Wednesday, July 20, 2011

Taking can-kicking to a whole-new professional level

First, there's this headline: "Trust in federal government hits a new low."

And why wouldn't it when it's packed with brave and principled leaders like the iconoclastic Senators known as the Gang of Six? Look upon their mighty works to avoid the financial collapse of our government:
Yesterday, the so-called Gang of Six—a cadre of Republican and Democratic Senators working independently from the administration and Congressional leadership—released a proposal to reduce the projected federal deficit by $3.7 trillon over the next decade. According to The Washington Post, it "requires lawmakers in the coming months to cut agency spending, overhaul Social Security and Medicare, and rewrite the tax code to generate more than $1 trillion in fresh revenue." It's so...so...bipartisan. But maybe not in an entirely good way.
The logic of this approach is unassailable: the federal government must raise taxes and cut spending in some manner yet to be determined.

The underwear gnomes were more responsible.

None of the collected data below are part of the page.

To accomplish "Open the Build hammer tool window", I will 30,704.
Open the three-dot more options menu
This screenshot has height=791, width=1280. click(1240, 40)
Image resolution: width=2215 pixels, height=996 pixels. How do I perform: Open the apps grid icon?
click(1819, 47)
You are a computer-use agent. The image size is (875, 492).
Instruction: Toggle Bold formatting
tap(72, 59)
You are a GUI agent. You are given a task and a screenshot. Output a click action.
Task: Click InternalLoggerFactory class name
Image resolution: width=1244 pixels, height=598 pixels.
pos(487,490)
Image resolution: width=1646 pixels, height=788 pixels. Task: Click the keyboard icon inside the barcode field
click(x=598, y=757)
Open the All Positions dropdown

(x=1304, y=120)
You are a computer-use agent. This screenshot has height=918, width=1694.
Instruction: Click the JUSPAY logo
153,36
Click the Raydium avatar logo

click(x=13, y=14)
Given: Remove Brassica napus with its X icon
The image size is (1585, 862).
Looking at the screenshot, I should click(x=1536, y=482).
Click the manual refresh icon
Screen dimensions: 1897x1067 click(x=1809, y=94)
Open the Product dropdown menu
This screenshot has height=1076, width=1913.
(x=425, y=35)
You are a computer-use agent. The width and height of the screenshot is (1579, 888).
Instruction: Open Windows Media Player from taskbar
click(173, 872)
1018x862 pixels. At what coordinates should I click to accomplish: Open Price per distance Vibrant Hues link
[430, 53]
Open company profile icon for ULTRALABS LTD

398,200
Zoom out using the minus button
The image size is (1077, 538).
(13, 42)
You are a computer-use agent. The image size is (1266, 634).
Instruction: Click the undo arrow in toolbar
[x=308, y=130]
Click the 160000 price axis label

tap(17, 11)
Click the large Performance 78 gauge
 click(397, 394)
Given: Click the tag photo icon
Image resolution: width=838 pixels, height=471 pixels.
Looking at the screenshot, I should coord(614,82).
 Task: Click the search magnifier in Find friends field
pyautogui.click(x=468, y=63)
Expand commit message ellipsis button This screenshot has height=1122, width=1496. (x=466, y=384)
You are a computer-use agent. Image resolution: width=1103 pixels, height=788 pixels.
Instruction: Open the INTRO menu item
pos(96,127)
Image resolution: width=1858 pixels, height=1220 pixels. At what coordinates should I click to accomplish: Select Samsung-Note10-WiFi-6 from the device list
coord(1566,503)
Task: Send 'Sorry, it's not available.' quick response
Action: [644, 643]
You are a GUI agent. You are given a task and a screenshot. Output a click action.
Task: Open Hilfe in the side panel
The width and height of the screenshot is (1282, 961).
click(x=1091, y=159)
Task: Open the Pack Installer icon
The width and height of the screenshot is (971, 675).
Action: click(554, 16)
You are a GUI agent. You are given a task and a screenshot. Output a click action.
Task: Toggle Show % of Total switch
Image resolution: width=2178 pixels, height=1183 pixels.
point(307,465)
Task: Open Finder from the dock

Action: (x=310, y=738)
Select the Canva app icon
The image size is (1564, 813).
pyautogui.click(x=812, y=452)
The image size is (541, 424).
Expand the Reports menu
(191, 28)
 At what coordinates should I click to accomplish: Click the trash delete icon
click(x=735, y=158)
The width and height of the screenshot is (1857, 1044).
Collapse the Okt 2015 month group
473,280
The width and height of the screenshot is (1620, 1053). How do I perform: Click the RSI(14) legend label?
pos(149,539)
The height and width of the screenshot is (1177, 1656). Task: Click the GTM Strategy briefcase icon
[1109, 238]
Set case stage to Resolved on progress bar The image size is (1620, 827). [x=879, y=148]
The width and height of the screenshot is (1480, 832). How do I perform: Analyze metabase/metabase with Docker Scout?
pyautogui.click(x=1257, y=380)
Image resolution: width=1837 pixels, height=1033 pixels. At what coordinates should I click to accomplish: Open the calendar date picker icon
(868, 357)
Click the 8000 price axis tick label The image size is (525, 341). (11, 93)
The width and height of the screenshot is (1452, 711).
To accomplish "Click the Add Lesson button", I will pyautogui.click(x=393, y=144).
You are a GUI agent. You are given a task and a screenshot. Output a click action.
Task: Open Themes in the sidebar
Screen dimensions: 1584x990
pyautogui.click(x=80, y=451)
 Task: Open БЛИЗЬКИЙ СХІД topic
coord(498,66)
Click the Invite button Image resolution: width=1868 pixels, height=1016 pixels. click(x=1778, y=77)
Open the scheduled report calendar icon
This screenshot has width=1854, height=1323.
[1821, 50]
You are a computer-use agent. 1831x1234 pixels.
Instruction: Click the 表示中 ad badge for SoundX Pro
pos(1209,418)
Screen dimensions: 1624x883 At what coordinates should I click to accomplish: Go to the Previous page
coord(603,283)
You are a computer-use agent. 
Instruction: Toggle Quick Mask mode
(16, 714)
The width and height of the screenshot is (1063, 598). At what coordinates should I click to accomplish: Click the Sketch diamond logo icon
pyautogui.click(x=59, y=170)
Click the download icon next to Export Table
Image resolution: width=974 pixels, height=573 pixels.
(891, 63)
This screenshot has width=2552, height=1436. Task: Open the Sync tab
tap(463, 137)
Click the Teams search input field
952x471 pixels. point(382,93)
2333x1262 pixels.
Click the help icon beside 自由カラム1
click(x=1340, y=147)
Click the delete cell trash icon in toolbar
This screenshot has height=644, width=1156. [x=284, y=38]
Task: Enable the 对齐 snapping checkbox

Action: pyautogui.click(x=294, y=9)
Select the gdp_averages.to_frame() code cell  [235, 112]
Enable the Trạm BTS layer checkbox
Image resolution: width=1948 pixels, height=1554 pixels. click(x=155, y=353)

And then there's our President who keeps mouthing poll-tested words like "balanced approach" without ever deigning to provide the smallest clue what he would do to solve the debt crisis. Still, you gotta tip your hat to a guy who has the overarching self-regard to say things like this:
"This is actually a self-created crisis in some ways. It has to do with folks who are digging into set positions rather than saying how do we solve a problem," the president told KMBC, a CNN affiliate in Kansas City, Missouri.
Ah, you see, Obama doesn't believe he exacerbated the debt crisis or the poisonous Washington culture that has prevented resolution. It's all those other guys who aren't providing solutions, darn it.

Extra - USN&WP "How Obama blew a big debt deal": "Yet Obama has had plenty of chances to do something big about runaway spending and the mushrooming national debt, and he's taken a pass every time." Unless you count speeches and commission-assembling.

More - Zero Hedge goes for the "air quotes" record.